Chez soi et ailleurs

En 1906, il est évident que les ateliers de Cooke Street de Rolls-Royce à Manchester ne peuvent plus accueillir la production de voitures en constante expansion de l’entreprise. Rolls-Royce achète un terrain sur Nightingale Road à Derby, où Royce conçoit et supervise la construction d’une toute nouvelle usine. Il entreprend cette tâche énorme et techniquement complexe en plus de sa charge de travail normale, et exige de tous les concernés, lui-même inclus, ses normes exigeantes habituelles.

Compte tenu du volume et du rythme incessant de son travail, la deuxième crise de santé grave de Royce en 1911 n’est guère une surprise. Le repos est de nouveau prescrit, et pendant l’été et l’automne, Johnson le conduit lors d’un voyage sur la route jusqu’en Égypte. Au retour, ils s’arrêtent dans le sud de la France, où Royce aime beaucoup le petit hameau de Le Canadel, près de Nice. Toujours l’homme d’action, Johnson achète un terrain et commande une nouvelle maison pour Royce, ainsi qu’une villa plus petite pour les dessinateurs et les assistants en visite. Royce lui-même s’intéresse naturellement de près aux travaux de construction, se basant dans un hôtel voisin.

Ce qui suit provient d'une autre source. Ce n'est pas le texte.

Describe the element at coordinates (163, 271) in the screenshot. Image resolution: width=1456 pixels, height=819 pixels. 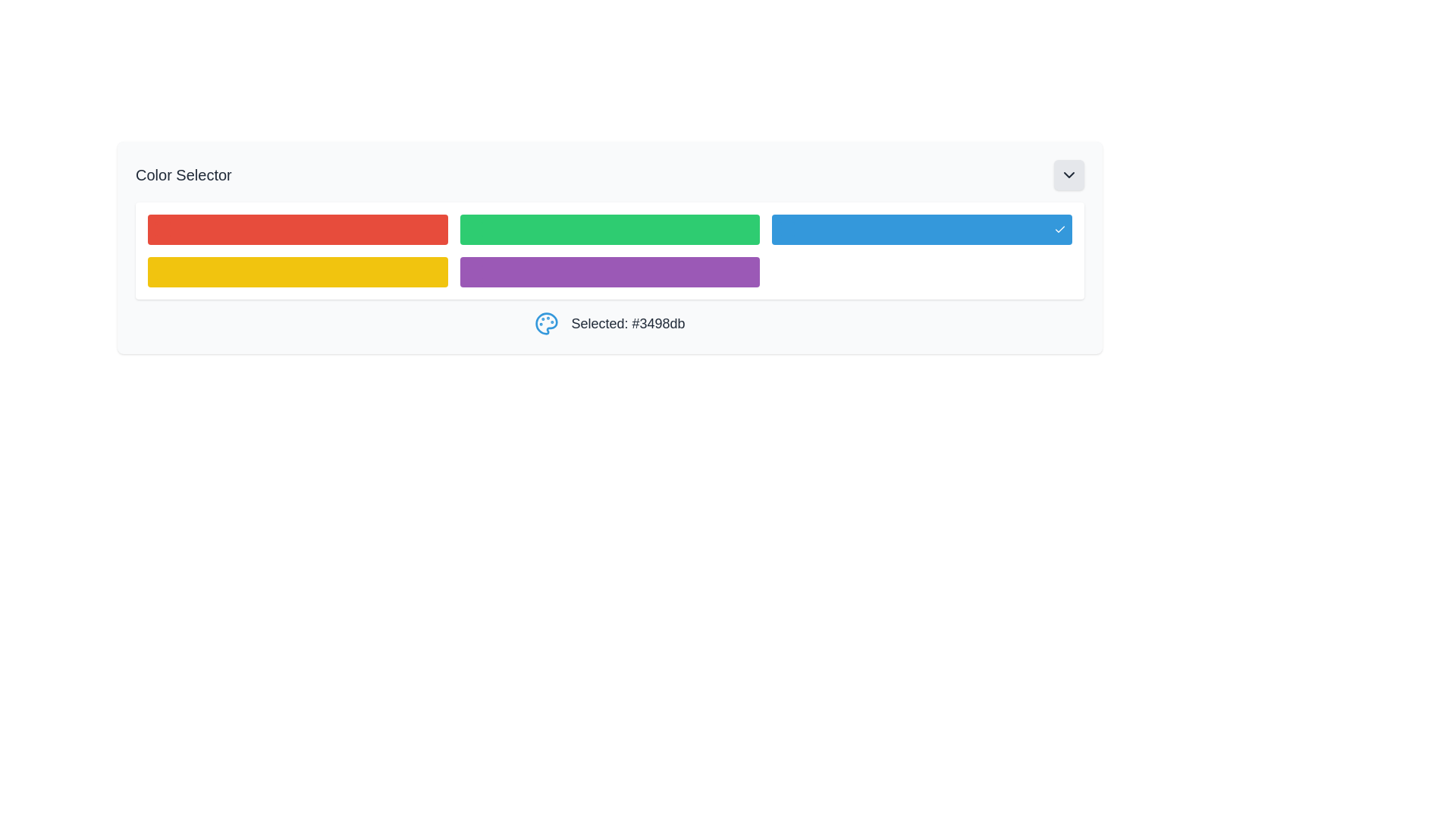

Cependant, sa santé reste fragile. Après une rechute qui nécessite une intervention chirurgicale d’urgence en Angleterre, il retourne dans la maison désormais terminée pour se rétablir. Pour le reste de sa vie, il passe ses hivers à Le Canadel et ses étés dans le sud de l’Angleterre.

À partir de 1917, sa résidence anglaise est Elmstead, une maison du XVIIIe siècle dans le village de West Wittering sur la côte du Sussex, à seulement huit miles de l’actuelle maison de Rolls-Royce à Goodwood. Elmstead a un terrain adjacent, où Royce reprend son intérêt de longue date pour la culture des fruits. Inévitablement, il apporte également son désir de perfection à cette activité, et il devient rapidement un expert de premier plan dans de nombreux aspects de l’agriculture et de l’horticulture.

Sa vie domestique à Elmstead jette une lumière supplémentaire sur sa nature perfectionniste. Par exemple, toute cuisinière aspirante n’est embauchée que si elle fait bouillir les pommes de terre de la « bonne » manière – tout comme un malheureux ouvrier des ateliers de Cooke Street est un jour réprimandé et il lui montre comment utiliser un balai correctement.

Un héritage remarquable

Que ce soit en concevant des composants automobiles ou des moteurs d’avion, la recherche de la perfection de Royce ne faiblit jamais ; pourtant, il reconnaît que cette perfection est en fait inatteignable. Sa devise pour son équipe de dessinateurs est « Gommez, modifiez, améliorez, affinez », et ce processus d’amélioration et de développement constant conduit à certaines de ses plus grandes réalisations en ingénierie. Sous sa direction, le moteur aéronautique Buzzard, construit en 1927 avec une puissance initiale de 825 HP, est transformé en seulement quatre ans en moteur « R », vainqueur du Trophée Schneider, qui, dans sa forme finale, est capable de produire 2 783 HP. Son projet de conception d’un moteur V12 apparaît presque inchangé dans la Phantom III de 1936, trois ans après sa mort. Ingénieur instinctif et intuitif, il croit fermement que si quelque chose semble bien, c’est probablement bien. Son extraordinaire capacité à évaluer les composants rien qu’avec ses yeux s’avère infaillible à maintes reprises.

La tendance de Royce à trop travailler, souvent au détriment de sa propre santé, est le symptôme de sa quête de la perfection et d’une volonté de la réaliser forgée dans la difficulté et l’adversité. C’est un homme hautement motivé – certains diraient obsessionnel – qui surmonte de nombreux revers et malheurs, et applique son œil minutieux d’ingénieur, son esprit curieux et son éthique de travail implacable à tous les aspects de sa vie. Et tel est le pouvoir de son éthique et de sa légende, qu’elles inspirent encore et toujours l’entreprise qui porte son nom, 160 ans après sa naissance.